Dataset START

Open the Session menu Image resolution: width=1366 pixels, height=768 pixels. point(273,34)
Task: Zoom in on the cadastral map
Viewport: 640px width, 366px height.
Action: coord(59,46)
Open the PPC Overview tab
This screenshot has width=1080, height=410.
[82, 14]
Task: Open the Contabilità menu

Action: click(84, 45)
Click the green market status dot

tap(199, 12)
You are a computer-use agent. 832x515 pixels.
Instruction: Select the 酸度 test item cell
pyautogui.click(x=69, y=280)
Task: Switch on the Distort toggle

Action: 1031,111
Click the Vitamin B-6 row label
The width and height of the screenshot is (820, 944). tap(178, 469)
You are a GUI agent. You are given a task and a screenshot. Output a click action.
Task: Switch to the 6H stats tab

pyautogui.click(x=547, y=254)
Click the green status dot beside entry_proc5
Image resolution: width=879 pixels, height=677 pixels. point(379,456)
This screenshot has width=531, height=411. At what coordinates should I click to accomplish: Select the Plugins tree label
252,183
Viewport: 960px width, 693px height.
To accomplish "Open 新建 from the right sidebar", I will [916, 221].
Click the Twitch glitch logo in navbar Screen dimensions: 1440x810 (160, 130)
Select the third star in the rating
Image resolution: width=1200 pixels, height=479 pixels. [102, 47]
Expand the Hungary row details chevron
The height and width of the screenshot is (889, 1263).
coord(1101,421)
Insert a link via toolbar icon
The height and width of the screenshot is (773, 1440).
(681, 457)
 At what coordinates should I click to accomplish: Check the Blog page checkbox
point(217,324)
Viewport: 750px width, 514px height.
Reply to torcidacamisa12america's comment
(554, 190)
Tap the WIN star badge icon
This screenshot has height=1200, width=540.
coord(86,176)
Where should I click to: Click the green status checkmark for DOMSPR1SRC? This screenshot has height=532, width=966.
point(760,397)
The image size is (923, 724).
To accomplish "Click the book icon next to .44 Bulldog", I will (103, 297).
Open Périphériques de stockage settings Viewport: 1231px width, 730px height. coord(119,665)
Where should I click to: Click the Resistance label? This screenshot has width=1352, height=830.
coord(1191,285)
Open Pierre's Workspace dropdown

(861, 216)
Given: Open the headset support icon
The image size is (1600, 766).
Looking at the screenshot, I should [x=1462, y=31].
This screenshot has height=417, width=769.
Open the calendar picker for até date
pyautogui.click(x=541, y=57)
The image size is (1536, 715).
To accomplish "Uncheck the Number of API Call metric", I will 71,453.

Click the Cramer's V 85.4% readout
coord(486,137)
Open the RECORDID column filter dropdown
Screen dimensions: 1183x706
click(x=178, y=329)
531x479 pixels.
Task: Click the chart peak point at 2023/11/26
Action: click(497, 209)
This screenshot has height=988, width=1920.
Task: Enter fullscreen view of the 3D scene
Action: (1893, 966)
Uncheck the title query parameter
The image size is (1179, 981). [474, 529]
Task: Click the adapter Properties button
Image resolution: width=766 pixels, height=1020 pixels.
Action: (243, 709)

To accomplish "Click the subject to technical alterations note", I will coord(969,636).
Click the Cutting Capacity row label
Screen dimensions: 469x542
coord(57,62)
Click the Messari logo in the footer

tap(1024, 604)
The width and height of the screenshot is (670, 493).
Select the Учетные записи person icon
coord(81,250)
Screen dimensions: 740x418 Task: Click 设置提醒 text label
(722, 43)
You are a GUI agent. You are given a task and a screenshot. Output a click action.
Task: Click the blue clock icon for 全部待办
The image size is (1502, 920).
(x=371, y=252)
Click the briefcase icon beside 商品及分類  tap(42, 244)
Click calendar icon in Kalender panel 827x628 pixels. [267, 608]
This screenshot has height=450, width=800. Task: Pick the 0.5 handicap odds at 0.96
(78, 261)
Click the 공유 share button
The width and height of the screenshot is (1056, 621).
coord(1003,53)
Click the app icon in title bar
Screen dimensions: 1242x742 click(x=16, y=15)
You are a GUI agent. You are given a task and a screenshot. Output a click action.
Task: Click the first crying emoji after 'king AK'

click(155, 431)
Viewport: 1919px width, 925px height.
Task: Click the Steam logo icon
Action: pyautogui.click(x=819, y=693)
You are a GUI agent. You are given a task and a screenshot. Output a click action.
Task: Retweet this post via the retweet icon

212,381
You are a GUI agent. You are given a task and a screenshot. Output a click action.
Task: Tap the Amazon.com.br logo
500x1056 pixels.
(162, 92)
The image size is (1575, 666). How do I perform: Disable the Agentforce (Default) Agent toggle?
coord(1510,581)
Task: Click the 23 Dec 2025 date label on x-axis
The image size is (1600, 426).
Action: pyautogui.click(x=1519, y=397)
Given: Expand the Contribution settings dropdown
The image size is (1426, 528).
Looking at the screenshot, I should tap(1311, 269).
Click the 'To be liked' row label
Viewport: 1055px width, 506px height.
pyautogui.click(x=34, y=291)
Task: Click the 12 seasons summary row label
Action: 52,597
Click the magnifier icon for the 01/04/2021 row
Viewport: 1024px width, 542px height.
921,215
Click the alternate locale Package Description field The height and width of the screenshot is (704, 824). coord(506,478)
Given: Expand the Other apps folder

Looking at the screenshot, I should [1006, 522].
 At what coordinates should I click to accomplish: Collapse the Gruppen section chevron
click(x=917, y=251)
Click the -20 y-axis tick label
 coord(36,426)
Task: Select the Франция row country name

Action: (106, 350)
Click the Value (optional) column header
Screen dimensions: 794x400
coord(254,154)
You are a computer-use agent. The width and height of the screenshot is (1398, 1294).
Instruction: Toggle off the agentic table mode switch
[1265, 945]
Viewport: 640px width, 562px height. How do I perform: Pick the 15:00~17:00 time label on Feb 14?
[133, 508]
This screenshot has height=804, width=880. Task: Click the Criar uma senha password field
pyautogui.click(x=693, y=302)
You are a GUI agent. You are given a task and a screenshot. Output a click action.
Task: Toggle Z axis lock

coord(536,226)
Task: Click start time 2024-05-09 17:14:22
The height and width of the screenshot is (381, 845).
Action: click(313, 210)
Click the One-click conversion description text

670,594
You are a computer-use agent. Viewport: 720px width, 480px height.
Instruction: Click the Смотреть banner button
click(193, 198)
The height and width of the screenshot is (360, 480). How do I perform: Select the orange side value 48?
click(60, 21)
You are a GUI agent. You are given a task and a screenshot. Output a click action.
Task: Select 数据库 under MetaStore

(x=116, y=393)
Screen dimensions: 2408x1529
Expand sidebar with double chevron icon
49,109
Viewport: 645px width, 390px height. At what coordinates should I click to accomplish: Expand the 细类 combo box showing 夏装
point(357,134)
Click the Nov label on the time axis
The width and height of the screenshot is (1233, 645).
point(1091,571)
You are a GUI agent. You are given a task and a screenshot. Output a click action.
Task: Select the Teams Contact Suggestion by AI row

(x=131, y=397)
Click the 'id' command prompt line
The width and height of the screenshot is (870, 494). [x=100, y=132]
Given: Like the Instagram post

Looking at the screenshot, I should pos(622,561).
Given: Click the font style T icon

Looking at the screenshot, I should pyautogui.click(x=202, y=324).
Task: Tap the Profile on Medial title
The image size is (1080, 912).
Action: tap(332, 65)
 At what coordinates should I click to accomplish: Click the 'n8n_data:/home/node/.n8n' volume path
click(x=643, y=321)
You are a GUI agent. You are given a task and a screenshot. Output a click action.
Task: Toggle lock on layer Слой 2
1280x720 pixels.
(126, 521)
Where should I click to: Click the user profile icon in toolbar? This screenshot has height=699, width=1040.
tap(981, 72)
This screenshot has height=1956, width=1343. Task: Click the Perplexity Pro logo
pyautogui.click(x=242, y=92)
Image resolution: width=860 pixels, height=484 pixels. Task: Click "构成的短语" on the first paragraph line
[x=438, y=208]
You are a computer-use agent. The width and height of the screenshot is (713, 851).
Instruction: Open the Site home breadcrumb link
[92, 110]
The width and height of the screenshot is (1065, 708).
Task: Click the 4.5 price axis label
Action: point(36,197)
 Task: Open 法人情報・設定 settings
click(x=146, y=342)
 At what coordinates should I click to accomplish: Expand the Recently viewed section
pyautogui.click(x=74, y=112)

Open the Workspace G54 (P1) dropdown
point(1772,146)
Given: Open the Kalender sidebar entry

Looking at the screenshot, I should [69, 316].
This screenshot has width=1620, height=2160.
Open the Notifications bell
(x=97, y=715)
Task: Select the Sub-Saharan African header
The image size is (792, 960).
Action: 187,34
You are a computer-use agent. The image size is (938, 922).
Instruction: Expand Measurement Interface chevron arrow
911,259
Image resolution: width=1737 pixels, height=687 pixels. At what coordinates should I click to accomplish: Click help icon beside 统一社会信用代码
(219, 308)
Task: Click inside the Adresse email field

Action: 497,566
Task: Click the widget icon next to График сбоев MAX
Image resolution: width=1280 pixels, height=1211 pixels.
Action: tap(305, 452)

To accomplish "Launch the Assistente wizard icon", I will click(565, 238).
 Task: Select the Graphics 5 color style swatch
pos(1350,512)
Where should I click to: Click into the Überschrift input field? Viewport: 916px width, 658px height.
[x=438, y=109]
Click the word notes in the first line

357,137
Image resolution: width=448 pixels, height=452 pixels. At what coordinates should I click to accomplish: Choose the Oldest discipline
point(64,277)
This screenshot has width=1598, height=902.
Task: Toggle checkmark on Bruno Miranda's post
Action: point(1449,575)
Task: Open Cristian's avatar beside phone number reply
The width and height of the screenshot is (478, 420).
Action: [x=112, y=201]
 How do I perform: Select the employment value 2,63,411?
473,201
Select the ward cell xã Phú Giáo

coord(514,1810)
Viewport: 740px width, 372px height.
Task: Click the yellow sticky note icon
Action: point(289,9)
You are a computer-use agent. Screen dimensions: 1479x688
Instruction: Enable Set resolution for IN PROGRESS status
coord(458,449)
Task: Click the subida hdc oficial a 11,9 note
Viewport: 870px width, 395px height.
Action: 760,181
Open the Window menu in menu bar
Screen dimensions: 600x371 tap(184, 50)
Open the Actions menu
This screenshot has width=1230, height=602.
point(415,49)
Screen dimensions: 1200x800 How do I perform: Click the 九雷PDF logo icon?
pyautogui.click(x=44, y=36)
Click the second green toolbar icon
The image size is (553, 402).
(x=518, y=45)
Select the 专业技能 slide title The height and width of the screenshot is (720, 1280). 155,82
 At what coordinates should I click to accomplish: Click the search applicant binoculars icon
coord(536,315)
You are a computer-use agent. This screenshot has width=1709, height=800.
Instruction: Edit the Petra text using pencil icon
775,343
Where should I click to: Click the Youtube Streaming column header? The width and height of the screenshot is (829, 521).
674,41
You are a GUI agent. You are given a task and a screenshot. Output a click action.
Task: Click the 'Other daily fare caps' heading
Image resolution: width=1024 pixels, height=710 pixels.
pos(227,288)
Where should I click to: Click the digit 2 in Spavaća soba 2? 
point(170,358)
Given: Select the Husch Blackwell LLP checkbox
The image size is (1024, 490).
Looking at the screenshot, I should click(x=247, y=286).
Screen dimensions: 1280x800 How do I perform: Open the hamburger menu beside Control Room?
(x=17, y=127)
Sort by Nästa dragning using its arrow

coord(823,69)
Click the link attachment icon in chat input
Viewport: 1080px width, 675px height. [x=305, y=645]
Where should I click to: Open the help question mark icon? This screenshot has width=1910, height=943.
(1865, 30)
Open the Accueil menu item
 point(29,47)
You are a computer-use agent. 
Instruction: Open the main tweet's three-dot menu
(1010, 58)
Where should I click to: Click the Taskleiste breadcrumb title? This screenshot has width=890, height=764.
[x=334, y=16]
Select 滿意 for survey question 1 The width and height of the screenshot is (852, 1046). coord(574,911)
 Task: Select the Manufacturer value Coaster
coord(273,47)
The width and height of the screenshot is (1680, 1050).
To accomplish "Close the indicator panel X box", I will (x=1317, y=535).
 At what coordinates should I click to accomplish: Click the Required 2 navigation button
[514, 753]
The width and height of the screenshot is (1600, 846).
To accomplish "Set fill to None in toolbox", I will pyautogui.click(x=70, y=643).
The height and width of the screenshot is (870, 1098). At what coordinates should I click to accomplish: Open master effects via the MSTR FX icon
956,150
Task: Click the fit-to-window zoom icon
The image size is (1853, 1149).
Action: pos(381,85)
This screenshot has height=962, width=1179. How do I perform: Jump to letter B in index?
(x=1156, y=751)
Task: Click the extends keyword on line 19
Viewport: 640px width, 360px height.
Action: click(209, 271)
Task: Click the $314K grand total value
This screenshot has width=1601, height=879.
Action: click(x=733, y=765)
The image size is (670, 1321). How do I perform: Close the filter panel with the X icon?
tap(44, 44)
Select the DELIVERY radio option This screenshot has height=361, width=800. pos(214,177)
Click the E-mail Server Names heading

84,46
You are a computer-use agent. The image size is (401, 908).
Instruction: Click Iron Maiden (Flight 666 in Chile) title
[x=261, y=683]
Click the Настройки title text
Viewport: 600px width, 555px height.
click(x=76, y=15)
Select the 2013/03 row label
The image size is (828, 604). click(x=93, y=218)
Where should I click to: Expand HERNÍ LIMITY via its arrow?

Dataset END

* [Problem to solve] Among the records, find every line with the word "next" and copy it.

* [Response to the exercise]
To accomplish "Click the book icon next to .44 Bulldog", I will (103, 297).
Task: Click the widget icon next to График сбоев MAX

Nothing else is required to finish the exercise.